TASK GOAL: The entries below are to be printed again word for word.

[[ MATERIAL PROVIDED, beginning ]]

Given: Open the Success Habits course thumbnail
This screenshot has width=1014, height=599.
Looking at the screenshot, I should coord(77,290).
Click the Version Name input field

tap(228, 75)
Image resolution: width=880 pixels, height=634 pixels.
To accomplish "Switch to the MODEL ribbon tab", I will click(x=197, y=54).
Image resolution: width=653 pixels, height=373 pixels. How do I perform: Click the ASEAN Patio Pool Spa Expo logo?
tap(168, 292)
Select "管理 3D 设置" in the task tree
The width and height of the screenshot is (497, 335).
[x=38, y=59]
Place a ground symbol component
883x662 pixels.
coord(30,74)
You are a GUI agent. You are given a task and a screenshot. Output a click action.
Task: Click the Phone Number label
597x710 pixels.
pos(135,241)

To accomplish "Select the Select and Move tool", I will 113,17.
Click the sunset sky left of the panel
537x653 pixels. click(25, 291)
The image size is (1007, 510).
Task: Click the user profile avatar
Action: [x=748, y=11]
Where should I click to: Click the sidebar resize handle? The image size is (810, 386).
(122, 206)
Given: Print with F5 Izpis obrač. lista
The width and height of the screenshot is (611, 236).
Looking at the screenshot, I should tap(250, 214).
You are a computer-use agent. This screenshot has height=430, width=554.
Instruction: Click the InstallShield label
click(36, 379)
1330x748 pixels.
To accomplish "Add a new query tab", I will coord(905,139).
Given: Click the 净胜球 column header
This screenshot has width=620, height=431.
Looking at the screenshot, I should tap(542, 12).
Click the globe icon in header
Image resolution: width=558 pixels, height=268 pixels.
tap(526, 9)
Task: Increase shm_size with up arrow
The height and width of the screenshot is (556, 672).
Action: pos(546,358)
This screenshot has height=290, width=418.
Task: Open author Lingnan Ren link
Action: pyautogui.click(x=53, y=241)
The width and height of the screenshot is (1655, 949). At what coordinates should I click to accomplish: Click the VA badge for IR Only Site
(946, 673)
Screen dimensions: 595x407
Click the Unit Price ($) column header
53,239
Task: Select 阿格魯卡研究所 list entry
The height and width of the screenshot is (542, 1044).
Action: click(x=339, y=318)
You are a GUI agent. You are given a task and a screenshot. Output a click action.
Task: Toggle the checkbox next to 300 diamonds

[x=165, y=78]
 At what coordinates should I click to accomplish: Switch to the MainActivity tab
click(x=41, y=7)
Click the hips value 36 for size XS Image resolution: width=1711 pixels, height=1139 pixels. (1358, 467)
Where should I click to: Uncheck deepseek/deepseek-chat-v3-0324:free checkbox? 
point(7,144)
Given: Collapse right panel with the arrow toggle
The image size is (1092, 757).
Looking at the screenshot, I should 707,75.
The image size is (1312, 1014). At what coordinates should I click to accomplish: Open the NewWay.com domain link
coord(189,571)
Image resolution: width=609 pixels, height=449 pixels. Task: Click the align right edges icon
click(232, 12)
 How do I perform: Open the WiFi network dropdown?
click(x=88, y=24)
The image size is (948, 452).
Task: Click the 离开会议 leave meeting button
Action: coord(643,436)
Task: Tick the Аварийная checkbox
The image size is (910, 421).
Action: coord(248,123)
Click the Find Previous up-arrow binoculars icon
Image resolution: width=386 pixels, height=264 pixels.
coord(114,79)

[[ MATERIAL PROVIDED, end ]]

TASK RESPONSE:
Given: Open the Success Habits course thumbnail
This screenshot has width=1014, height=599.
Looking at the screenshot, I should coord(77,290).
Click the Version Name input field

tap(228, 75)
Image resolution: width=880 pixels, height=634 pixels.
To accomplish "Switch to the MODEL ribbon tab", I will click(x=197, y=54).
Image resolution: width=653 pixels, height=373 pixels. How do I perform: Click the ASEAN Patio Pool Spa Expo logo?
tap(168, 292)
Select "管理 3D 设置" in the task tree
The width and height of the screenshot is (497, 335).
[x=38, y=59]
Place a ground symbol component
883x662 pixels.
coord(30,74)
You are a GUI agent. You are given a task and a screenshot. Output a click action.
Task: Click the Phone Number label
597x710 pixels.
pos(135,241)

To accomplish "Select the Select and Move tool", I will 113,17.
Click the sunset sky left of the panel
537x653 pixels. click(25, 291)
The image size is (1007, 510).
Task: Click the user profile avatar
Action: [x=748, y=11]
Where should I click to: Click the sidebar resize handle? The image size is (810, 386).
(122, 206)
Given: Print with F5 Izpis obrač. lista
The width and height of the screenshot is (611, 236).
Looking at the screenshot, I should tap(250, 214).
You are a computer-use agent. This screenshot has height=430, width=554.
Instruction: Click the InstallShield label
click(36, 379)
1330x748 pixels.
To accomplish "Add a new query tab", I will coord(905,139).
Given: Click the 净胜球 column header
This screenshot has width=620, height=431.
Looking at the screenshot, I should tap(542, 12).
Click the globe icon in header
Image resolution: width=558 pixels, height=268 pixels.
tap(526, 9)
Task: Increase shm_size with up arrow
The height and width of the screenshot is (556, 672).
Action: pos(546,358)
This screenshot has height=290, width=418.
Task: Open author Lingnan Ren link
Action: pyautogui.click(x=53, y=241)
The width and height of the screenshot is (1655, 949). At what coordinates should I click to accomplish: Click the VA badge for IR Only Site
(946, 673)
Screen dimensions: 595x407
Click the Unit Price ($) column header
53,239
Task: Select 阿格魯卡研究所 list entry
The height and width of the screenshot is (542, 1044).
Action: click(x=339, y=318)
You are a GUI agent. You are given a task and a screenshot. Output a click action.
Task: Toggle the checkbox next to 300 diamonds

[x=165, y=78]
 At what coordinates should I click to accomplish: Switch to the MainActivity tab
click(x=41, y=7)
Click the hips value 36 for size XS Image resolution: width=1711 pixels, height=1139 pixels. (1358, 467)
Where should I click to: Uncheck deepseek/deepseek-chat-v3-0324:free checkbox? 
point(7,144)
Given: Collapse right panel with the arrow toggle
The image size is (1092, 757).
Looking at the screenshot, I should 707,75.
The image size is (1312, 1014). At what coordinates should I click to accomplish: Open the NewWay.com domain link
coord(189,571)
Image resolution: width=609 pixels, height=449 pixels. Task: Click the align right edges icon
click(232, 12)
 How do I perform: Open the WiFi network dropdown?
click(x=88, y=24)
The image size is (948, 452).
Task: Click the 离开会议 leave meeting button
Action: coord(643,436)
Task: Tick the Аварийная checkbox
The image size is (910, 421).
Action: coord(248,123)
Click the Find Previous up-arrow binoculars icon
Image resolution: width=386 pixels, height=264 pixels.
coord(114,79)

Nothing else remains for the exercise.